El duro oficio de carbonero

Por Pedro Pablo Morejón

HAVANA TIMES – Por estos días mi mente ha viajado décadas en el tiempo, y a la memoria acuden imágenes de la infancia, cuando el octogenario Rafael Quian -amigo de mi difunto abuelo- hacía hornos de carbón, allá en Río Hondo, tierra de mi infancia.

Vi muchos de aquellos hornos construidos por Rafael con la ayuda de mi abuelo, quien por un tiempo lo acompañó en aquellos menesteres, aunque su fuente de vida dependiera de otros renglones.

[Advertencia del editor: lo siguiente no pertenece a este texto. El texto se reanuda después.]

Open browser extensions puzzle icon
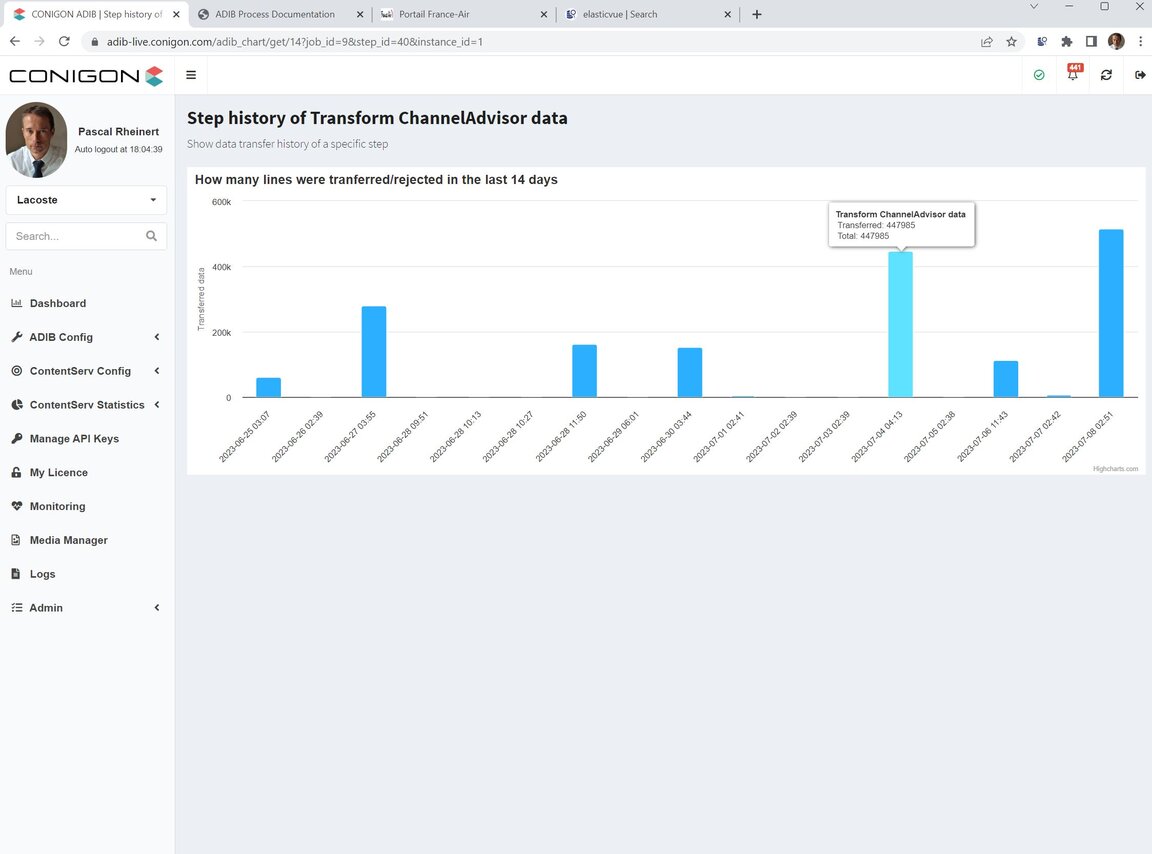This screenshot has height=854, width=1152. pyautogui.click(x=1067, y=42)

Rafael Quian fue el mejor amigo de mi abuelo. Me parece estarlo mirando, delgado, de baja estatura, totalmente calvo, pero ágil y enérgico, con sus más de 80 abriles. Murió a finales de los 90 cuando estaba por cumplir los 100 años de vida.

Fue un experto carbonero, pues vivía de ese oficio. Era la época de los fogones piques alimentados con keroseno, muchos en el campo hasta cocinaban con leña y casi nadie disponía de gas licuado o electricidad para hacerlo.

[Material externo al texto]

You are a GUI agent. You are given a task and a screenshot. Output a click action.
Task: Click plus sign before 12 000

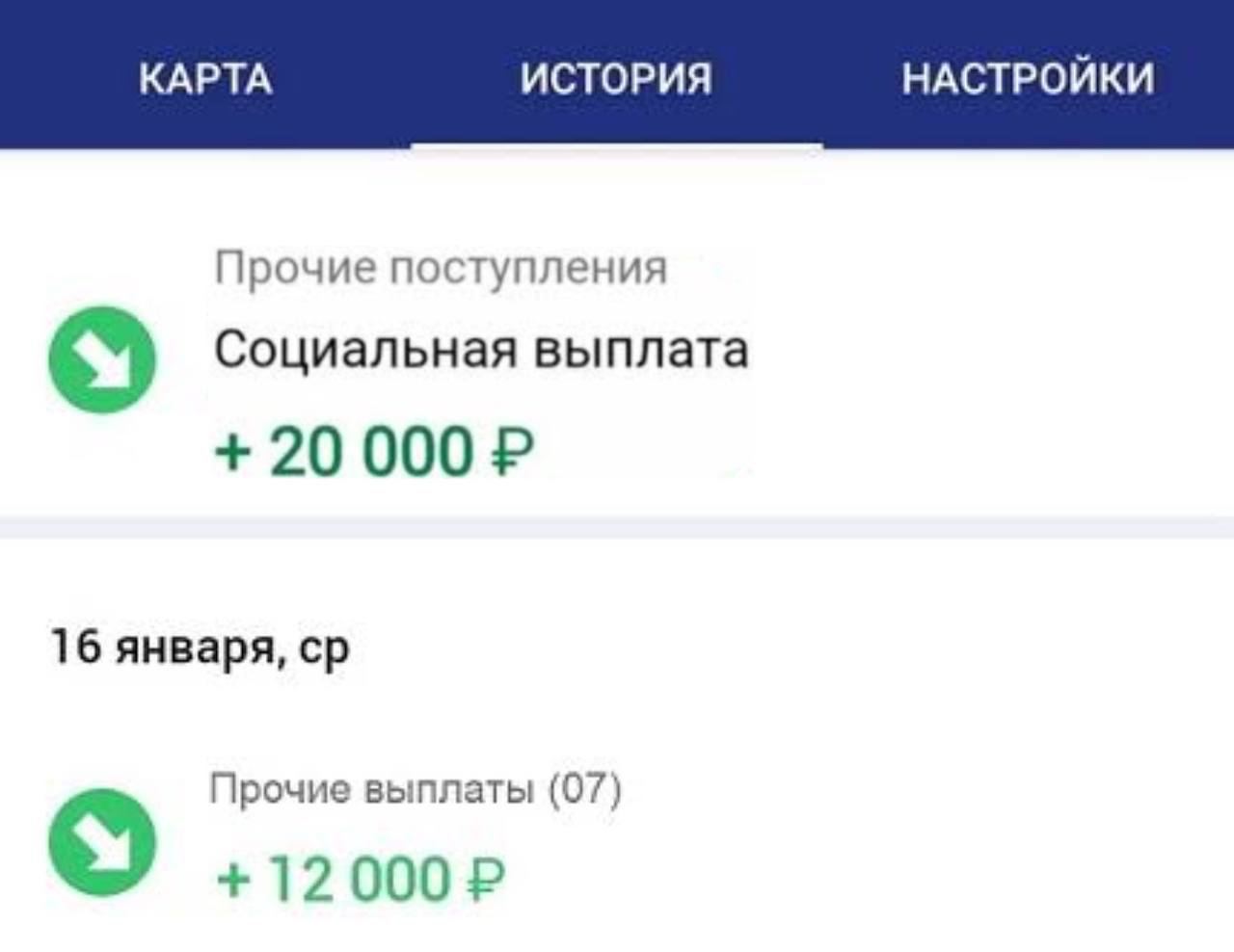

De ahí que el carbón vegetal producido del marabú gozaba de alta demanda, aun mayor con la llegada de la década de los 90, en aquella consabida crisis conocida por todos como “Período Especial”.

Todavía hoy continúa siendo un producto demandado, a pesar del fogón de gas o las ollas y fogones eléctricos.

Precisamente ahora, con esto de la pandemia y el necesario aislamiento social, a mi suegro, liberado de su trabajo por estar en la sesentena, se le ocurrió hacer carbón con la participación del hijo y un sobrino. Un saco puede valer de 50 a 100 pesos CUP, en dependencia del lugar, así que nunca está de más, sobre todo, para ahorrar electricidad a la hora de cocer los alimentos.

Me uní a ellos para ayudar, aunque siempre he tenido claro que este es un uno de los trabajos más difíciles que existen. Es duro meterse en un monte de marabú y cortar suficiente leña, recibiendo los inevitables pinchazos y las picaduras de santanillas y otros insectos, construir el horno, velarlo durante dos o tres noches para garantizar una buena combustión, y una vez quemado recoger los trozos de carbón entre el polvo negro que se impregna en las uñas, fosas nasales, oídos, etc.

Todo ello me hace pensar en los carboneros de la Ciénaga de Zapata, al sur de Matanzas, gente ruda y laboriosa que a través de generaciones han vivido de ese oficio, donde cada horno parece un edificio de 3 pisos, parecidos a los que hacía Rafael, de quien en la dimensión donde se encuentre espero que me esté viendo, mientras lo recuerdo ahora, en este pedazo de madrugada que acabo de arrebatar al sueño, persiguiendo un horno de carbón.